The Wichita war with the Padouca was continuous. Du Tisné noted that both sides practiced ritual cannibalism, which seems to have been a feature of Wichita culture, as was perhaps an occasional human sacrifice. Both tribes fought to acquire slaves and horses. Wichita slaves were traded in Santa Fe by the Apaches for horses; Padouca slaves were traded by the Wichita to the Osage and others for European trade goods. The Wichita had only six guns in their villages, as the Osages and other eastern tribes had resisted trading them guns. Du Tisné traded the Wichita three guns, powder, pickaxes, and knives for two horses and a mule with a Spanish brand. In the course of its life, the mule was traded eastward 600 miles from the Spanish colonies.

When Du Tisné proposed to continue his journey by visiting the Padouca villages to the west, the Wichita objected. He had neither the men or arms to force the issue. But he concluded a trade agreement with the Wichita, concluding they could be satisfied with a few guns and other presents. He was optimistic that the Padouca could later be visited, and that peace between the Wichita and Padouca could be achieved, thus opening up the trade route to New Mexico.

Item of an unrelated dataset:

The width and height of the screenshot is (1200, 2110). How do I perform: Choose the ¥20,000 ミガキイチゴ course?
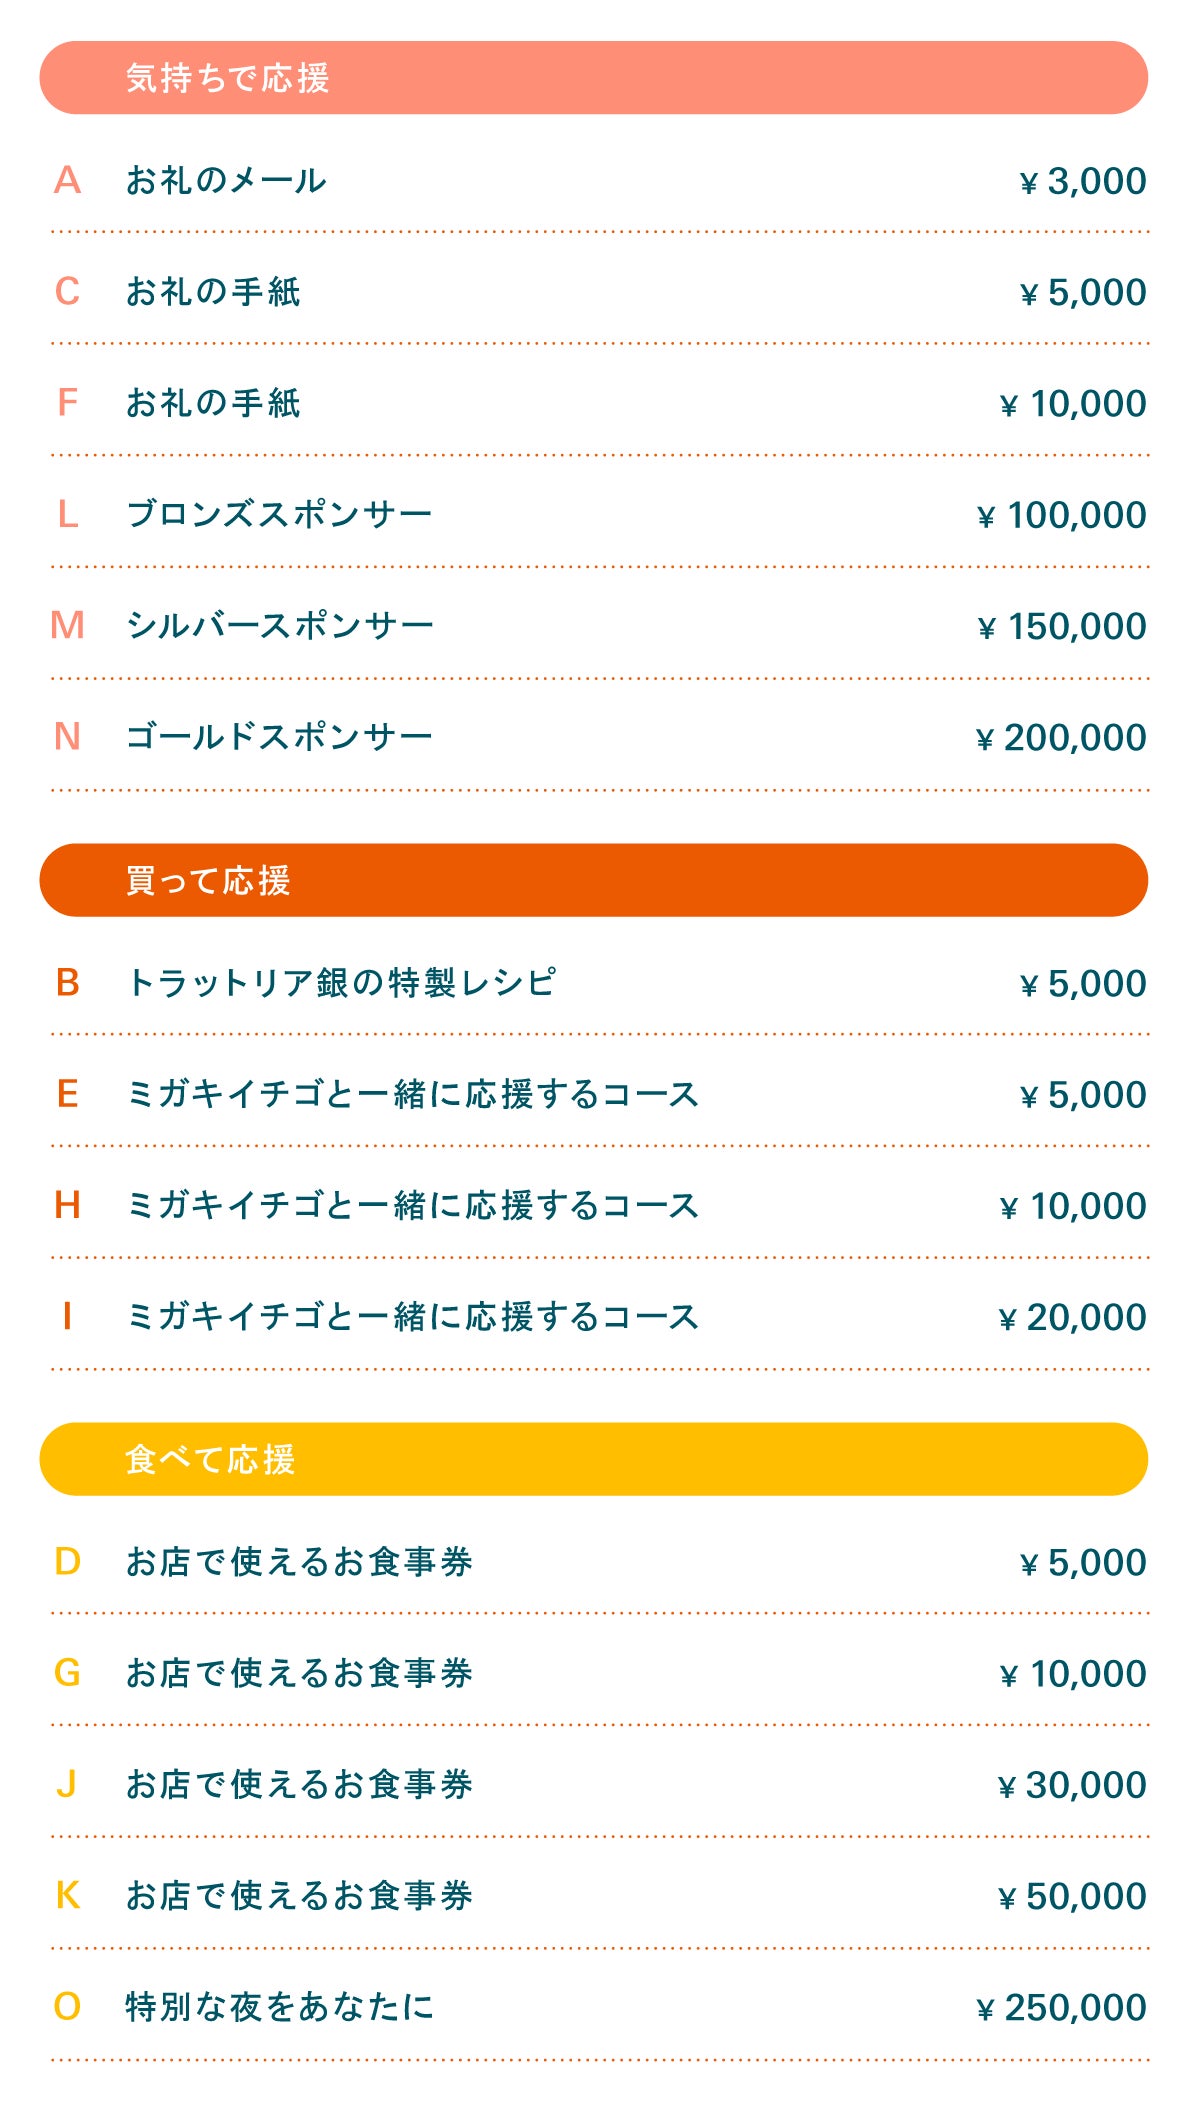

Du Tisné likely had visited a sub-tribe later called Taovayas. As he described them, their total population of perhaps 3,000, seemed a remnant of the numerous Wichita whom Coronado and Onate had met more than a century earlier. As with other Native American tribes, they had likely been decimated by European diseases.

==Later life==
After this expedition, Du Tisné continued to work on the frontier. He was promoted to captain and given command of Fort de Chartres in Illinois. He died in 1730 of a wound received from a Meskwaki or Fox Indian the previous year.